# Keeping ZFS info after reinstall.



## aaronm (Dec 9, 2008)

Hey all,

I've recently been getting a lot of kernel panics on my FreeBSD-7.0 box. I'm not sure what is going on but I'm not even sure how to begin to fix it so I was thinking about just reloading the box and starting over. Only problem is I have a ~2TB zpool running across 4 Hard drives + 1 partition. Can I safely reinstall FreeBSD without destroying the info held in the zpool (granted I won't touch the physical state of the drives or their partition layout)? Or do I need to backup everything on to a offline disk (which is hard as the box can't keep up long enough to get the stuff off) and then reload? Obviously the second is preferred but hard with the panics.

Thanks!

Aaron


----------



## Djn (Dec 10, 2008)

All relevant information is on those disks+partition, so as long as you don't touch them it should be fine. I've only tested this by booting two different versions of FreeBSD from two separate disks, and they both used a zpool on a third disk - a slightly simpler scenario, but the same general idea.
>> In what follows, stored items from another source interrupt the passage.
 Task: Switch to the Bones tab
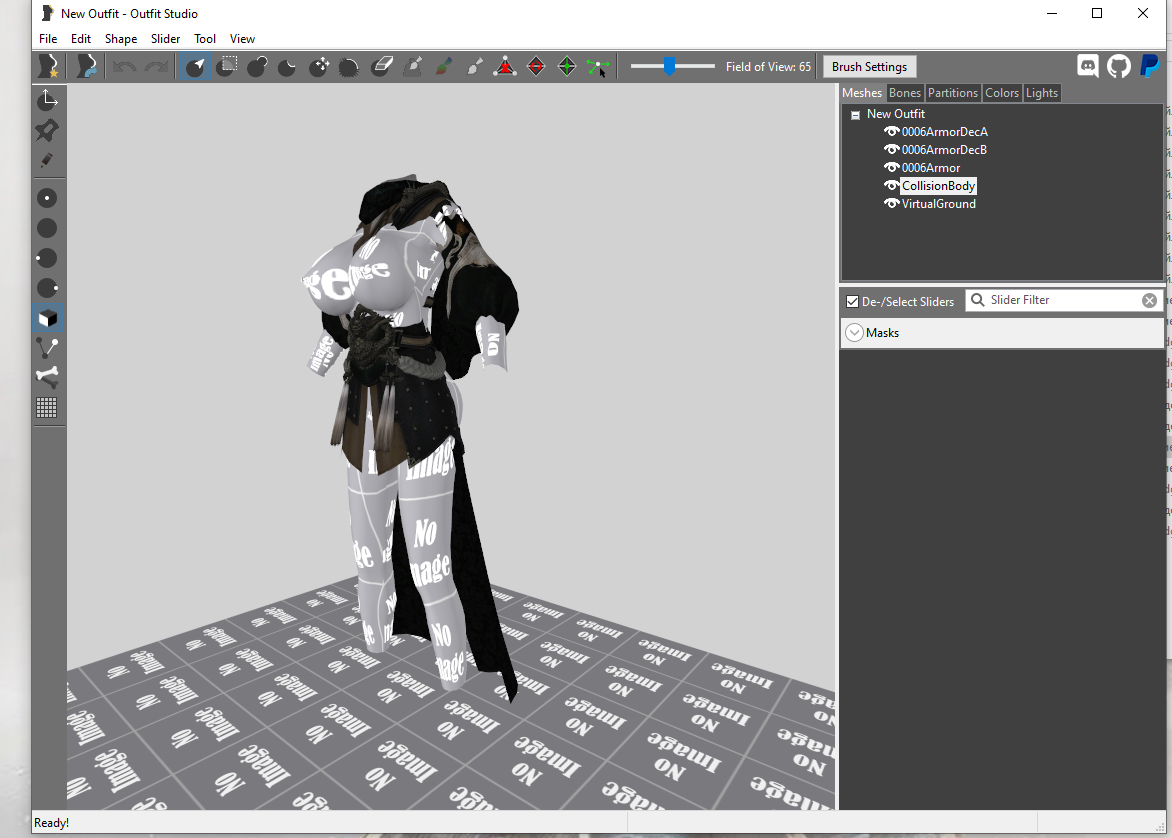point(905,93)
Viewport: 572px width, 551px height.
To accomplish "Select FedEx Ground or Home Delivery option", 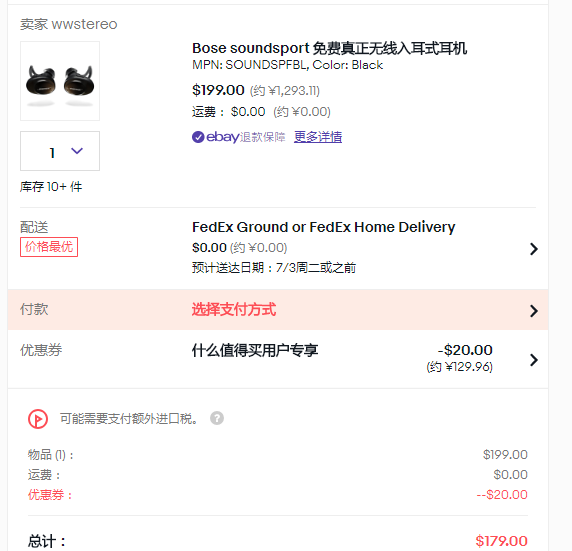I will pos(324,227).
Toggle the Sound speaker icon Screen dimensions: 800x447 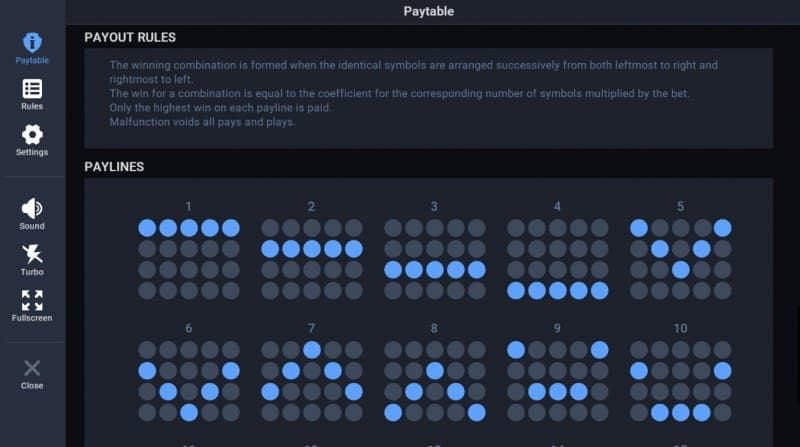pyautogui.click(x=32, y=208)
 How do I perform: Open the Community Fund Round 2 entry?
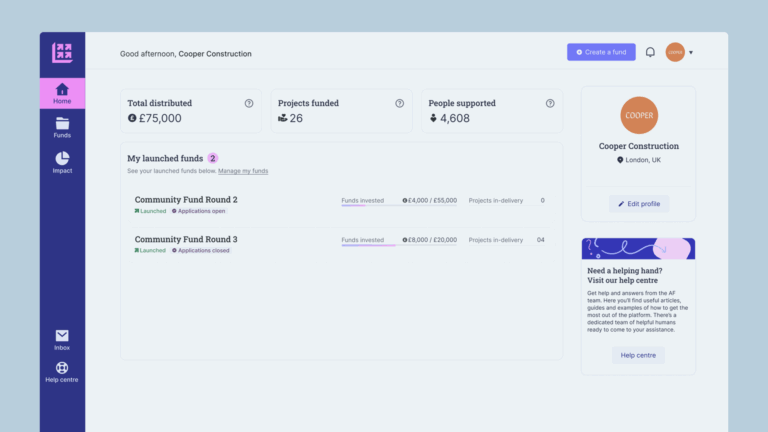click(186, 199)
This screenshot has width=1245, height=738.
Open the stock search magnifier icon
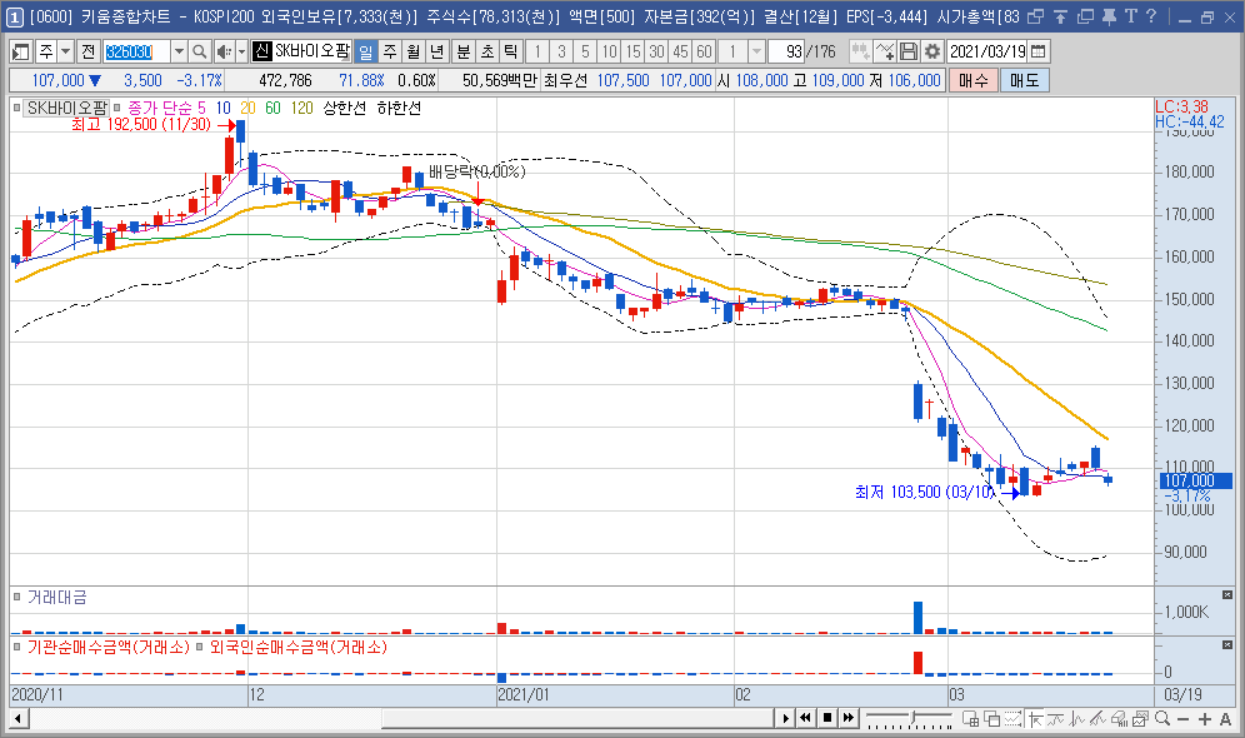pos(199,52)
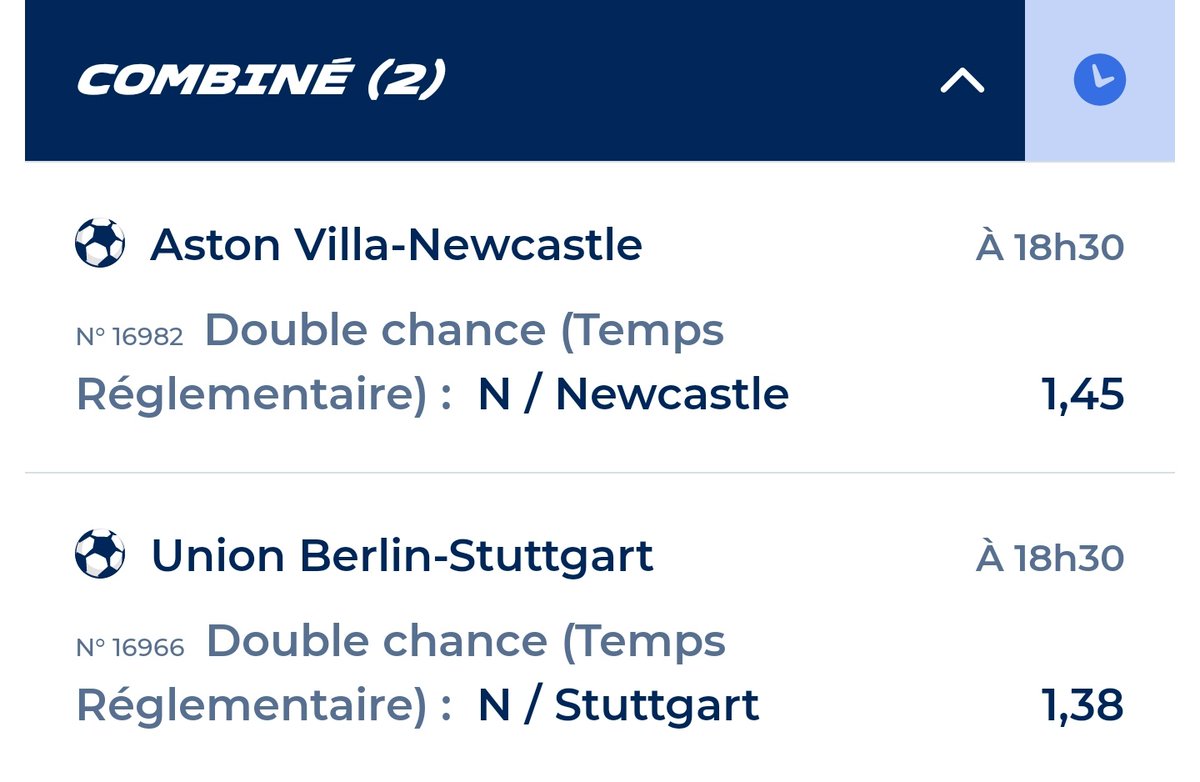
Task: Open the Aston Villa-Newcastle match
Action: tap(396, 245)
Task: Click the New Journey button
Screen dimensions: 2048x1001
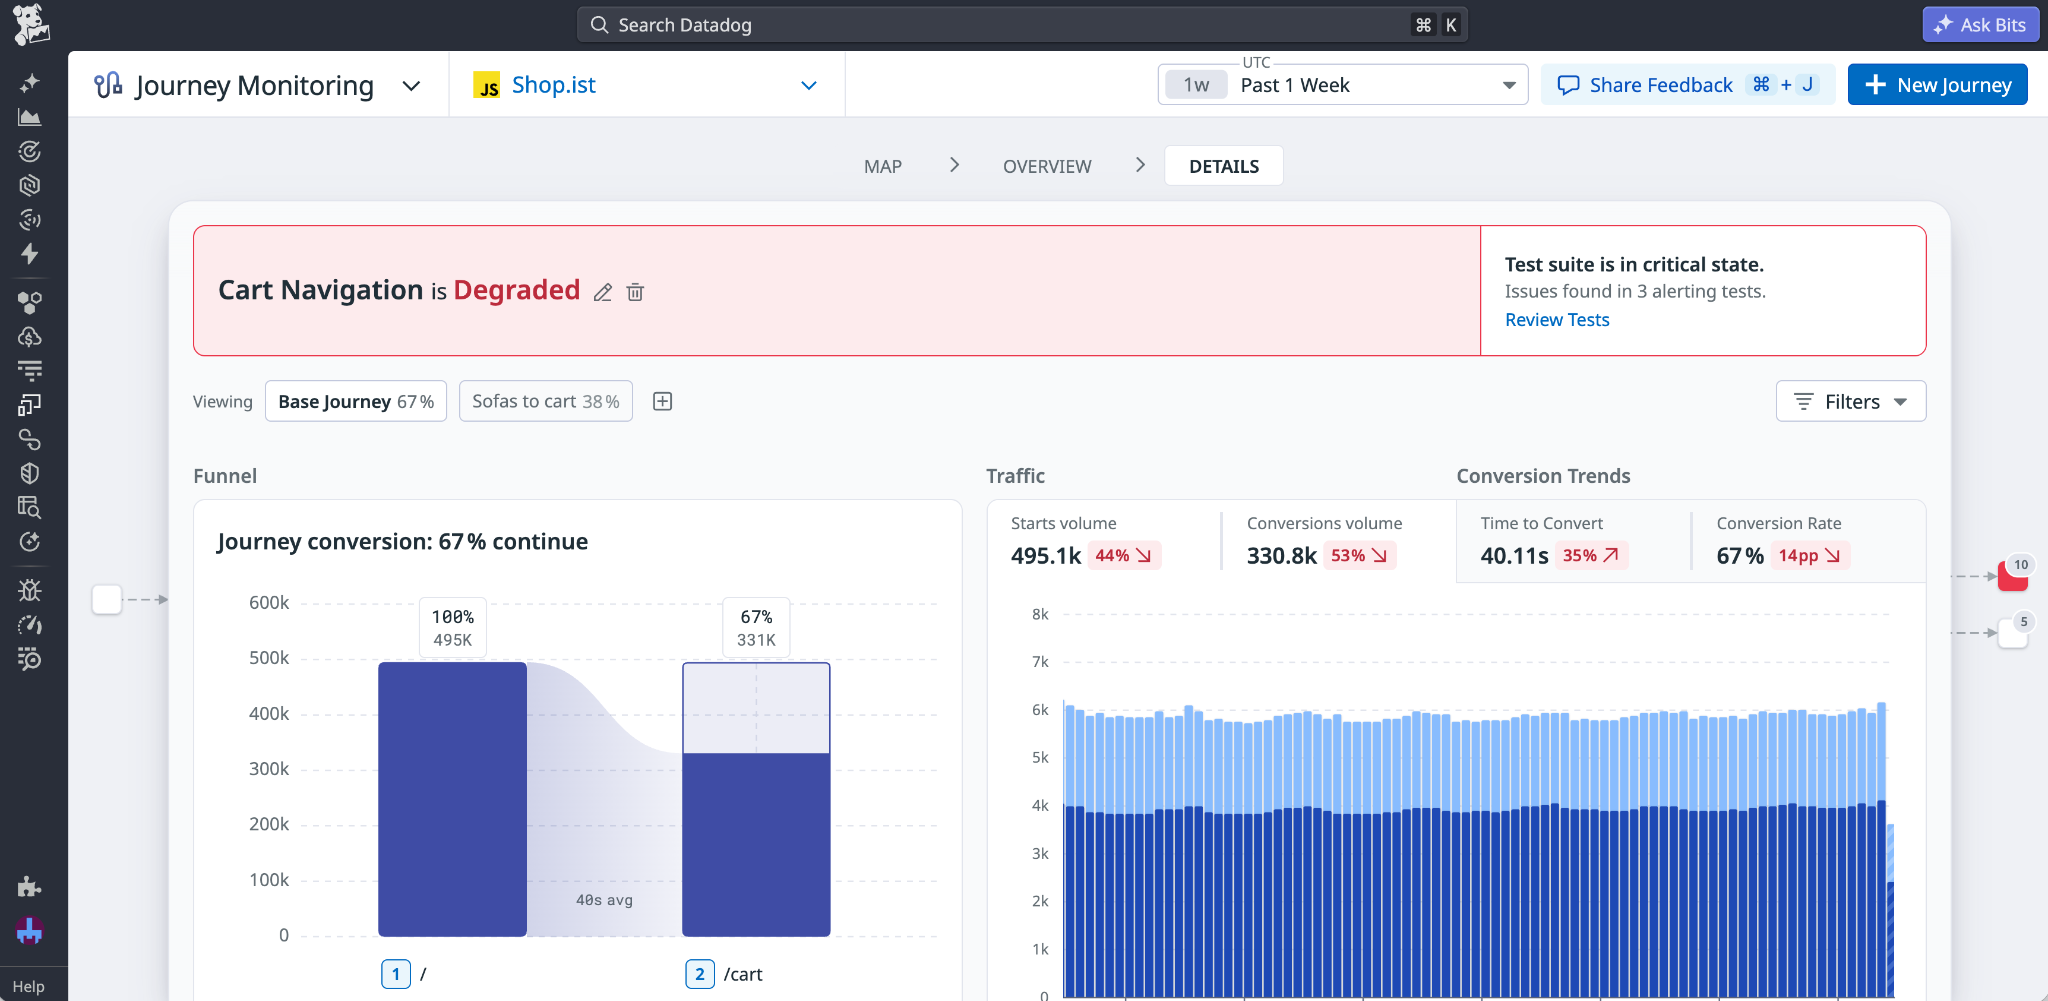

Oh, and please run a memtest86+ or something before you do anything - just in case.


----------



## swills@ (Dec 10, 2008)

I think you'll need to zfs export then zfs import them.


----------



## aaronm (Dec 10, 2008)

Ok! I loaded into safe mode and have been copying over the files via USB (Yuck....) to an external hard drive just in case. I'll run that memtest too before wiping it out.

Thanks all! Kernel panics are no fun.


----------



## kbw (Dec 11, 2008)

zpool import


----------



## aaronm (Dec 11, 2008)

Found out it was a bad ram stick...saved myself a lot of work. my root partition did get corrupted though. Reinstalled the base system without formatting over it, working fine and all my settings are still there


----------



## hedwards (Dec 13, 2008)

swills said:
			
		

> I think you'll need to zfs export then zfs import them.


You don't really have to, you could just go "zpool import -f". But it is much better if you go through the step of exporting it beforehand. The only hiccup is that it'll say that it's presently in use by a different system, hence the -f.


----------